# Fracino Contempo - issue with the pressure.



## PabloC

Hi guys, if it's not the right section please let me know.

Long story short. I bought a brand new Fracino Contempo dual fuel (2 groups) machine and think I already have a problem :-(

I installed the machine by myself step by step with manuals and installation book. Machine is installed in a mobile unit (trailer) so NO MAINS water supply, it runs from water container with flo jet pump and external high pressure pump.

All works fine apart from one thing - when brewing, water pressure gauge is not stable, I mean the needle is jumping/flickering between 8 and 10 bars where the manual says it should be at 9bar.

When NOT brewing it shows between 8 and 9 stable.

Is is this normal for mobile units (when not running from mains water supply)?

I'll try to post a video to show what I mean and you could tell me if it's as it suppose to be or the external pump is faulty.

Thank You


----------



## PabloC

Forgot to add. When running with blank filter, pressure gauge needle jumps for 2-3 seconds and then stops and hold pressure at around 9.5 bar


----------



## funinacup

Whenever I have run off containers with or without a flojet pump, I don't see much, if any flickering of pressure.

Shurflo and others sell accumulator tanks which essentially contain a balloon which is filled by mains pressure and delivers pressure more evenly. Recommended when running without mains pressure for long periods of time (I.e mobile setups). I'm not saying that will necessarily solve your problem but something to consider.


----------



## PabloC

Hi and Thank You for your reply.

So you're basically saying that regardless what source of water pressure should be stable, not flickering, right?

I have sent some videos to Fracino service so will see what they say.


----------



## PabloC

Yesterday when I called Fracino to tell them about issue I have, I was told that pressure flickering in mobile systems is acceptable but they have to see it first how bad is that.

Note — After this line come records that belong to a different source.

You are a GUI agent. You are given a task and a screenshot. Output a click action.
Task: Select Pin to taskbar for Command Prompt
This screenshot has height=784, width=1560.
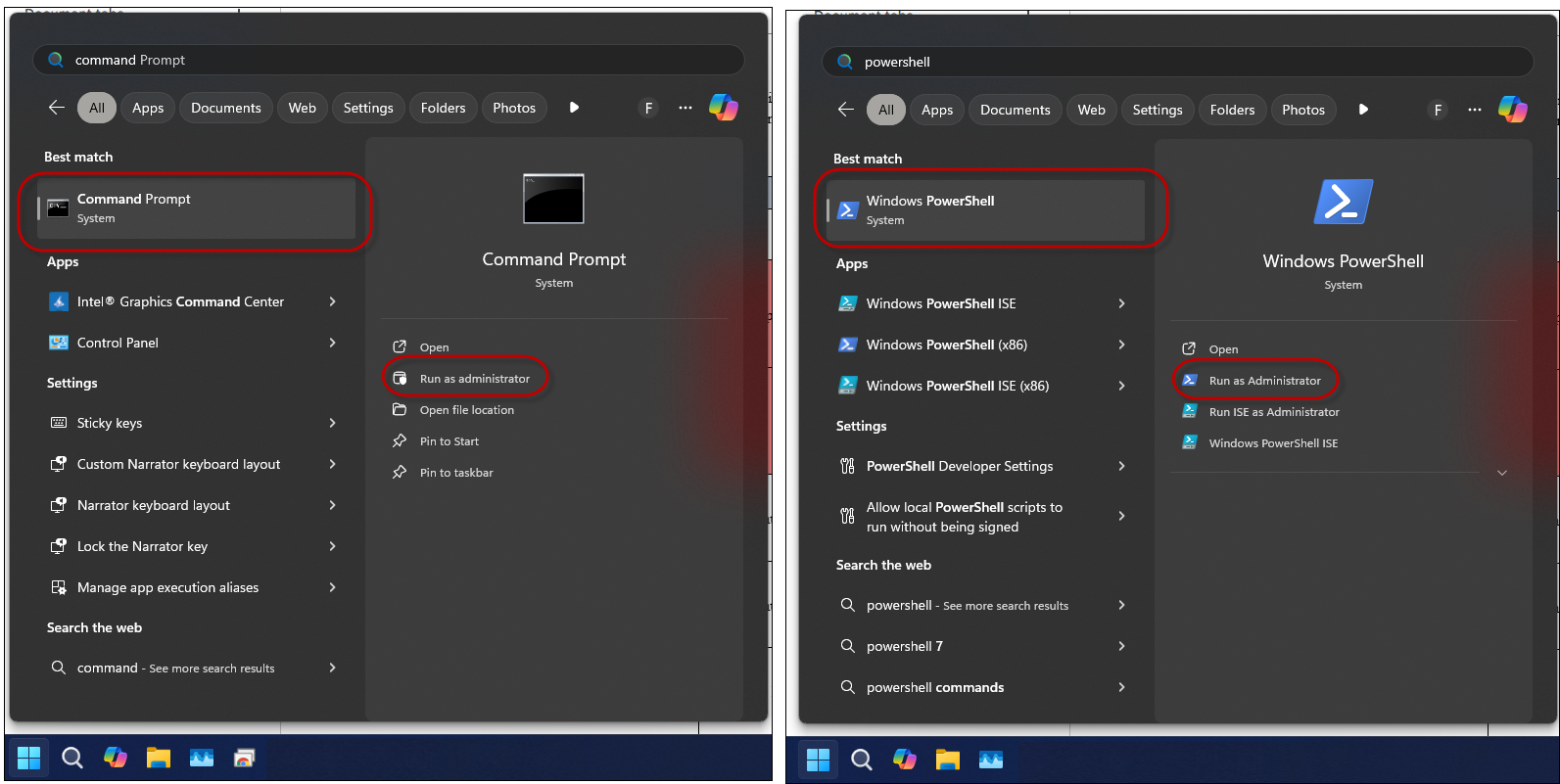coord(456,473)
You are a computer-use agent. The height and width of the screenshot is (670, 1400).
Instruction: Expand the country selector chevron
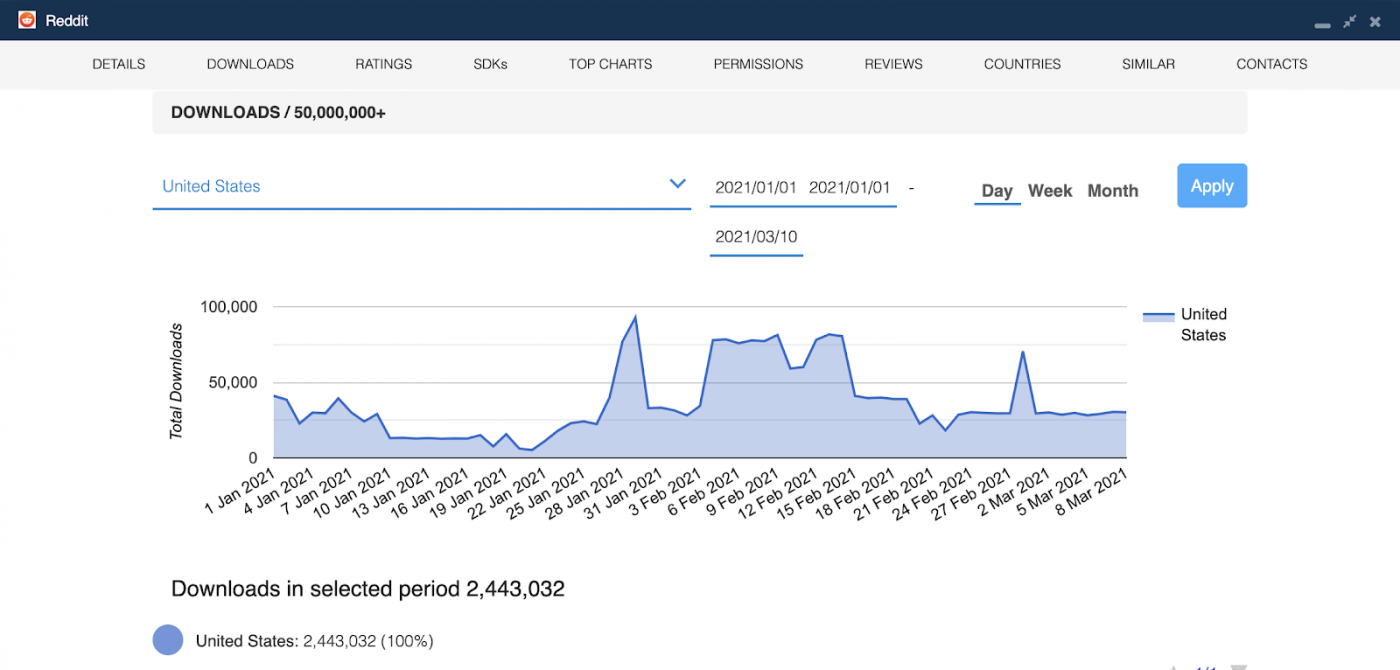pos(678,184)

From all the videos on the web I've seen it looks like external pump is no good and I'll need a replacement.


----------



## coffeebean

Could be the combination of the 2 pumps I run mine with a shurflo pump from a tank with no pressure problems. What sort of pump is the high pressure one? Andy


----------



## PabloC

From what i remember that Fracino told me, it's a rotary pump (sorry I'm not familiar with that kind of equipment).

300W pump.


----------



## PabloC




----------



## PabloC

Andy are you on Whatsapp naybe?

I could send you a video so you could see what the problem is.

P


----------



## coffeebean

That looks like the pump supplied with the machine - try it with just that and no flojet


----------



## PabloC

Yes Andy, that's the pump supplied with the machine.

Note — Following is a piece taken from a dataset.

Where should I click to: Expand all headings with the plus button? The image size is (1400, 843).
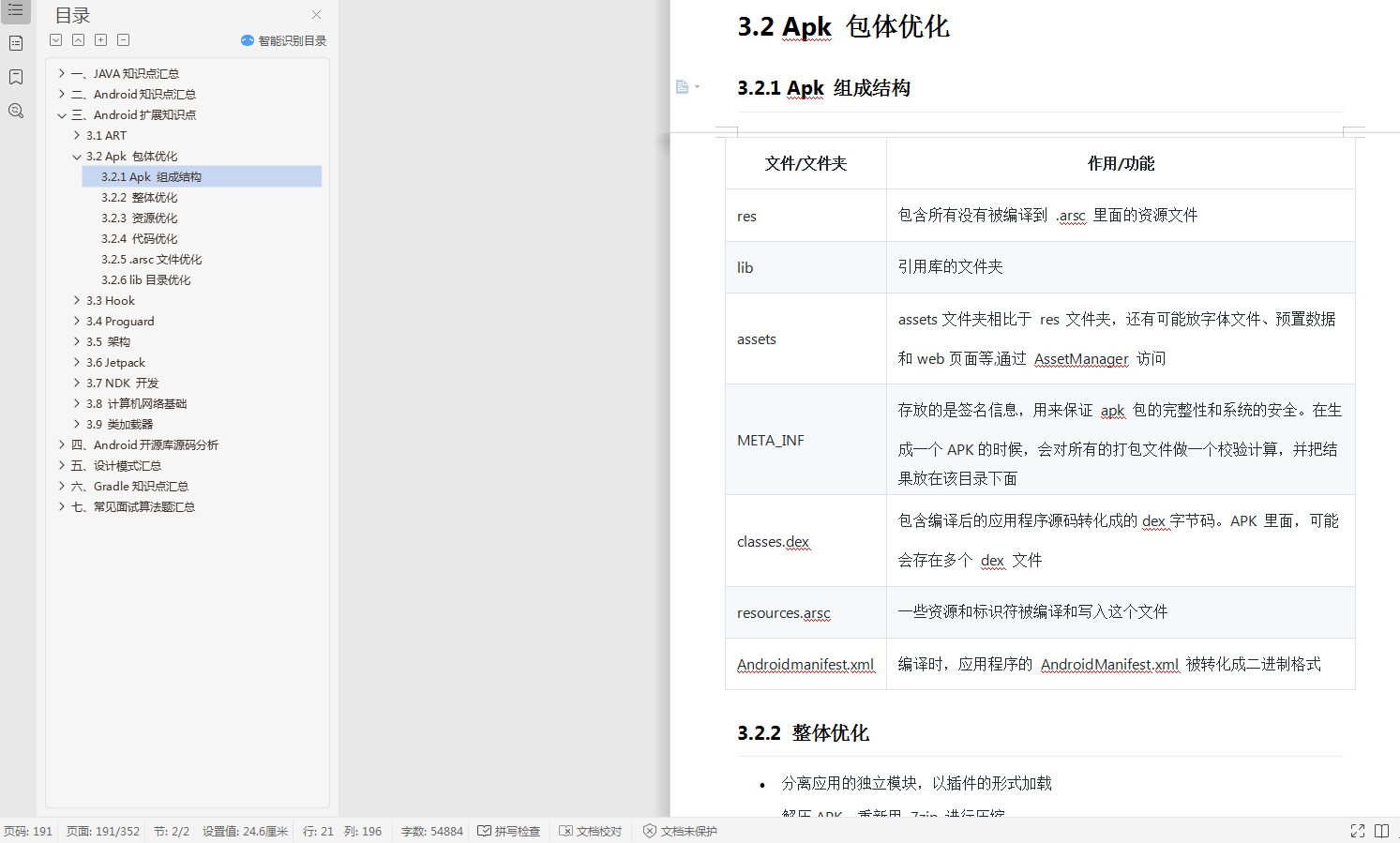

Should I just put the hose in the water container? With no FloJet pump, right?


----------



## PabloC

Ok will try that. Do you think it might help?

So what's the purpose of running/using both pumps if this could be done with one only ?


----------



## coffeebean

Everything I have seen about flojets say that running one as well as the high pressure pump ensures pressure stability BUT my setup only had the Fracino high pressure pump when I had it and I didn't have any problems with that until it froze up in a bad winter. I changed it for a Shurflo diaphragm pump (can't snap the impeller blades cos there aren't any!) and have had no problems since.


----------



## PabloC

Hi Andy. Sorry for such late reply.

I have spoken to Fracino again and tech guy said that it looks like there is something wrong with the bypass valve in my Fluid-o-Tech pump head. I was told that I can try to take it apart and clean it and I did. First shot was nearly perfect, I mean pretty stable 9 bar while brewing as well as second attempt. At this point I thought that it's sorted but NO, unfortunately :-(

it came back to its previous state, well, maybe slightly improvement to day before.

So it looks like Fracino tech guy was right and bypass valve needs changing. Already ordered a new fluid o tech head so will see how it goes.


----------



## Coffeelandy

Hi Mate,

You need the flojet, mine jumps about too but bear in mind it is the working pressure that counts not the resting pressure. What bar is it reading when you push the button to produce a shot?


----------